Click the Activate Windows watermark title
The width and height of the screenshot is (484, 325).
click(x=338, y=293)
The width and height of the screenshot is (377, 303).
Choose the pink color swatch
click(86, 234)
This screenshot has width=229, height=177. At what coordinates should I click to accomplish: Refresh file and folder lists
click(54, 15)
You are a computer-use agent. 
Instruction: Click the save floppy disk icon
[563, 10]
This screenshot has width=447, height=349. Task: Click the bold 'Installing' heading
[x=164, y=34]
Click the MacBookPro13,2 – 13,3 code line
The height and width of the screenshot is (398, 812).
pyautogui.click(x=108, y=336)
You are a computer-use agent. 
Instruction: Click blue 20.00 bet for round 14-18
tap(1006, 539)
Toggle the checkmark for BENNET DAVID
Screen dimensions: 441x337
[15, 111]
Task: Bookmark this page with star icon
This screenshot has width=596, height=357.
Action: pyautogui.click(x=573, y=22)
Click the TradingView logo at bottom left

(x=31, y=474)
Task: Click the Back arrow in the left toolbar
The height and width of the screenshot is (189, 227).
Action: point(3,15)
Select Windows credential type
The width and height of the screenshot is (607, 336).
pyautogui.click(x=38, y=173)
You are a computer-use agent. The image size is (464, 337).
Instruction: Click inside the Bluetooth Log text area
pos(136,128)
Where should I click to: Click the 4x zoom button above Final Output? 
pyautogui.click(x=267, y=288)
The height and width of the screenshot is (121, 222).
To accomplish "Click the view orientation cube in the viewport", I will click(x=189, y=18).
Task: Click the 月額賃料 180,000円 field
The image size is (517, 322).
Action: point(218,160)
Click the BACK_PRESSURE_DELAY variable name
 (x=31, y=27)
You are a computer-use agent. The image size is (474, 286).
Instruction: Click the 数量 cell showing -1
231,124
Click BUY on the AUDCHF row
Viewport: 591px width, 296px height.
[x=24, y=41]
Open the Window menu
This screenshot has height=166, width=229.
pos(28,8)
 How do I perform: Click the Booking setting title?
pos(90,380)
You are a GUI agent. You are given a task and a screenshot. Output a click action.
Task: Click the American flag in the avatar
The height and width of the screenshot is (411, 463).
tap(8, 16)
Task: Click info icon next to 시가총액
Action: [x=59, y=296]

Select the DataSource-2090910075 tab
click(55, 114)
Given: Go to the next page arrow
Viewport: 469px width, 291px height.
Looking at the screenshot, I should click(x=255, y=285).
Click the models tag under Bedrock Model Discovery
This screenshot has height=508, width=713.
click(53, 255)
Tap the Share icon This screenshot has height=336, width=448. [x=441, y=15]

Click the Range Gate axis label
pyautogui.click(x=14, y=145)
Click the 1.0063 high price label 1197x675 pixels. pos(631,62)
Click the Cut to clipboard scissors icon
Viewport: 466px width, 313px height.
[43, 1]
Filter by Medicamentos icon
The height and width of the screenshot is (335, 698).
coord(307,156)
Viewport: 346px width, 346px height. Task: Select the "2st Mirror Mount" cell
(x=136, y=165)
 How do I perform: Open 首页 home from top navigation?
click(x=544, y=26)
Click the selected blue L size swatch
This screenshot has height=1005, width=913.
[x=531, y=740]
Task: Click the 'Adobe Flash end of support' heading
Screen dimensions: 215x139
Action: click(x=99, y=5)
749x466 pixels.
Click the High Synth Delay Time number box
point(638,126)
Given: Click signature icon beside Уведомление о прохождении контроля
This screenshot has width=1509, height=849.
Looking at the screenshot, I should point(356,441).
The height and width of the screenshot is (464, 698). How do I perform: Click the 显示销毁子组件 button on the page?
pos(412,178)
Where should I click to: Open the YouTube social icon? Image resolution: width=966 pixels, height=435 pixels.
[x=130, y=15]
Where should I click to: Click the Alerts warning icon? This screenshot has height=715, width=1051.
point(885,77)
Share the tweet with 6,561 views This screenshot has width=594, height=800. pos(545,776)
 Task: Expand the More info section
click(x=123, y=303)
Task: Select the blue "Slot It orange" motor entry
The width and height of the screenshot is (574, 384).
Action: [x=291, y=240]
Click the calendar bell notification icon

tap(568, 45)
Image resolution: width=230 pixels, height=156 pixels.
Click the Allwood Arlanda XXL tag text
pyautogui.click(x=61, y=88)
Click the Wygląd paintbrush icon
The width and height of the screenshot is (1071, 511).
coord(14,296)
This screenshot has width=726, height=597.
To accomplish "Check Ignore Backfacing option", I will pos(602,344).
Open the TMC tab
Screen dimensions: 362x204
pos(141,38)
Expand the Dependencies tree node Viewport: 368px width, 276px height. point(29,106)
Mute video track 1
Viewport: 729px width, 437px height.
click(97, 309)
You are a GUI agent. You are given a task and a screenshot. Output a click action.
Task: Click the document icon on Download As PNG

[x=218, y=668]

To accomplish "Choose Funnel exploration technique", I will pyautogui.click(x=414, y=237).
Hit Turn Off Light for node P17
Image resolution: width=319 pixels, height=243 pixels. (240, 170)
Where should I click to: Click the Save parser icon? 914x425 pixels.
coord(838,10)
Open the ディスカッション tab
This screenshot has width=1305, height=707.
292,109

**EXERCISE PROMPT:** Reproduce the entries above in full by retyping them exactly.

**EXPECTED ANSWER:**
Click the Activate Windows watermark title
The width and height of the screenshot is (484, 325).
click(x=338, y=293)
The width and height of the screenshot is (377, 303).
Choose the pink color swatch
click(86, 234)
This screenshot has width=229, height=177. At what coordinates should I click to accomplish: Refresh file and folder lists
click(54, 15)
You are a computer-use agent. 
Instruction: Click the save floppy disk icon
[563, 10]
This screenshot has width=447, height=349. Task: Click the bold 'Installing' heading
[x=164, y=34]
Click the MacBookPro13,2 – 13,3 code line
The height and width of the screenshot is (398, 812).
pyautogui.click(x=108, y=336)
You are a computer-use agent. 
Instruction: Click blue 20.00 bet for round 14-18
tap(1006, 539)
Toggle the checkmark for BENNET DAVID
Screen dimensions: 441x337
[15, 111]
Task: Bookmark this page with star icon
This screenshot has width=596, height=357.
Action: pyautogui.click(x=573, y=22)
Click the TradingView logo at bottom left

(x=31, y=474)
Task: Click the Back arrow in the left toolbar
The height and width of the screenshot is (189, 227).
Action: point(3,15)
Select Windows credential type
The width and height of the screenshot is (607, 336).
pyautogui.click(x=38, y=173)
You are a computer-use agent. The image size is (464, 337).
Instruction: Click inside the Bluetooth Log text area
pos(136,128)
Where should I click to: Click the 4x zoom button above Final Output? 
pyautogui.click(x=267, y=288)
The height and width of the screenshot is (121, 222).
To accomplish "Click the view orientation cube in the viewport", I will click(x=189, y=18).
Task: Click the 月額賃料 180,000円 field
The image size is (517, 322).
Action: point(218,160)
Click the BACK_PRESSURE_DELAY variable name
 (x=31, y=27)
You are a computer-use agent. The image size is (474, 286).
Instruction: Click the 数量 cell showing -1
231,124
Click BUY on the AUDCHF row
Viewport: 591px width, 296px height.
[x=24, y=41]
Open the Window menu
This screenshot has height=166, width=229.
pos(28,8)
 How do I perform: Click the Booking setting title?
pos(90,380)
You are a GUI agent. You are given a task and a screenshot. Output a click action.
Task: Click the American flag in the avatar
The height and width of the screenshot is (411, 463).
tap(8, 16)
Task: Click info icon next to 시가총액
Action: [x=59, y=296]

Select the DataSource-2090910075 tab
click(55, 114)
Given: Go to the next page arrow
Viewport: 469px width, 291px height.
Looking at the screenshot, I should click(x=255, y=285).
Click the models tag under Bedrock Model Discovery
This screenshot has height=508, width=713.
click(53, 255)
Tap the Share icon This screenshot has height=336, width=448. [x=441, y=15]

Click the Range Gate axis label
pyautogui.click(x=14, y=145)
Click the 1.0063 high price label 1197x675 pixels. pos(631,62)
Click the Cut to clipboard scissors icon
Viewport: 466px width, 313px height.
[43, 1]
Filter by Medicamentos icon
The height and width of the screenshot is (335, 698).
coord(307,156)
Viewport: 346px width, 346px height. Task: Select the "2st Mirror Mount" cell
(x=136, y=165)
 How do I perform: Open 首页 home from top navigation?
click(x=544, y=26)
Click the selected blue L size swatch
This screenshot has height=1005, width=913.
[x=531, y=740]
Task: Click the 'Adobe Flash end of support' heading
Screen dimensions: 215x139
Action: click(x=99, y=5)
749x466 pixels.
Click the High Synth Delay Time number box
point(638,126)
Given: Click signature icon beside Уведомление о прохождении контроля
This screenshot has width=1509, height=849.
Looking at the screenshot, I should point(356,441).
The height and width of the screenshot is (464, 698). How do I perform: Click the 显示销毁子组件 button on the page?
pos(412,178)
Where should I click to: Open the YouTube social icon? Image resolution: width=966 pixels, height=435 pixels.
[x=130, y=15]
Where should I click to: Click the Alerts warning icon? This screenshot has height=715, width=1051.
point(885,77)
Share the tweet with 6,561 views This screenshot has width=594, height=800. pos(545,776)
 Task: Expand the More info section
click(x=123, y=303)
Task: Select the blue "Slot It orange" motor entry
The width and height of the screenshot is (574, 384).
Action: [x=291, y=240]
Click the calendar bell notification icon

tap(568, 45)
Image resolution: width=230 pixels, height=156 pixels.
Click the Allwood Arlanda XXL tag text
pyautogui.click(x=61, y=88)
Click the Wygląd paintbrush icon
The width and height of the screenshot is (1071, 511).
coord(14,296)
This screenshot has width=726, height=597.
To accomplish "Check Ignore Backfacing option", I will pos(602,344).
Open the TMC tab
Screen dimensions: 362x204
pos(141,38)
Expand the Dependencies tree node Viewport: 368px width, 276px height. point(29,106)
Mute video track 1
Viewport: 729px width, 437px height.
click(97, 309)
You are a GUI agent. You are given a task and a screenshot. Output a click action.
Task: Click the document icon on Download As PNG

[x=218, y=668]

To accomplish "Choose Funnel exploration technique", I will pyautogui.click(x=414, y=237).
Hit Turn Off Light for node P17
Image resolution: width=319 pixels, height=243 pixels. (240, 170)
Where should I click to: Click the Save parser icon? 914x425 pixels.
coord(838,10)
Open the ディスカッション tab
This screenshot has width=1305, height=707.
292,109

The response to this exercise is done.